Oggi, martedì 30 giugno 2026, l'Osservatorio del Ministero delle Imprese e del Made in Italy ha diffuso i dati aggiornati sui prezzi dei carburanti, registrando un trend di progressivo assestamento lungo l'intera rete stradale e autostradale nazionale. Il consueto monitoraggio del Mimit fotografa una situazione di parziale sollievo per la mobilità italiana, con la verde in modalità self-service che si attesta a una media di 1,807 euro al litro e il gasolio che si ferma a 1,888 euro al litro. La rilevazione ministeriale odierna conferma una decrescita dei listini iniziata a metà mese, trainata dal recente calo delle quotazioni internazionali del greggio e dei prodotti raffinati nei mercati europei.
Come di consueto, lo scenario cambia sensibilmente per chi si trova a viaggiare sulle tratte autostradali, dove i ricarichi dei gestori e le royalty spingono i costi verso l'alto. Per il rifornimento fai-da-te in autostrada, gli automobilisti pagano oggi una media di 1,898 euro al litro per la benzina, mentre il diesel sfiora la soglia psicologica dei due euro, posizionandosi a 1,972 euro al litro. Le associazioni dei consumatori continuano a monitorare questi divari, sottolineando come i margini autostradali pesino ancora in modo significativo sui bilanci delle famiglie in viaggio e, soprattutto, sulle imprese di autotrasporto che non beneficiano dei raccordi intermodali o delle tariffe agevolate.
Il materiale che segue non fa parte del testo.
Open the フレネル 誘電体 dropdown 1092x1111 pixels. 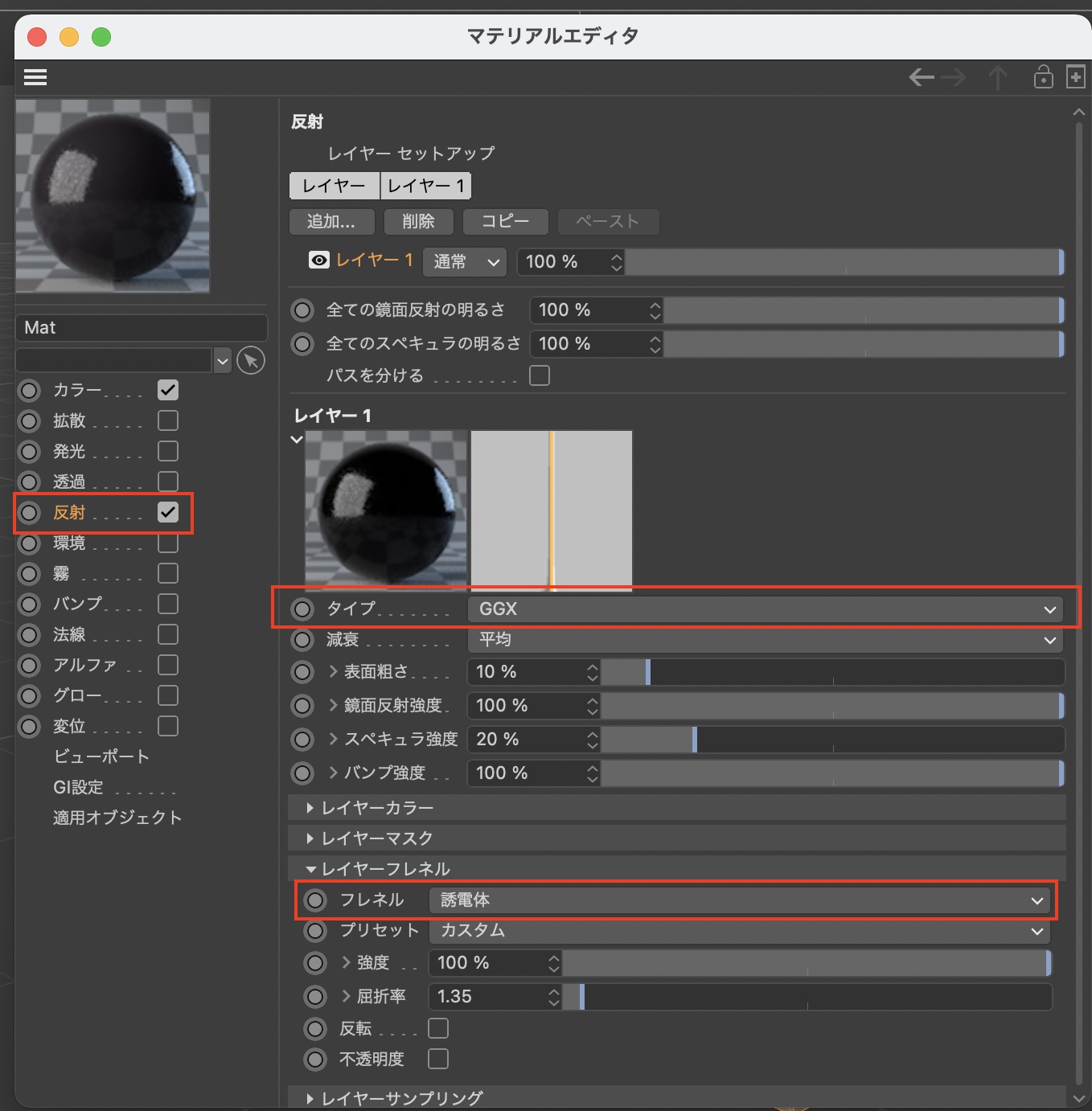coord(739,900)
Questa positiva dinamica di stabilizzazione dei prezzi giunge in un momento davvero cruciale per il comparto nazionale dei trasporti, proprio alla vigilia delle grandi partenze estive. Gli analisti di settore stimano che il costante mantenimento di questi livelli per la prima metà di luglio potrebbe favorire una maggiore fluidità del turismo automobilistico interno. Resta tuttavia alta l'attenzione sui mercati energetici globali, dove le costanti tensioni geopolitiche internazionali rischiano di invertire la rotta da un momento all'altro, minacciando la complessiva stabilità economica della logistica su gomma.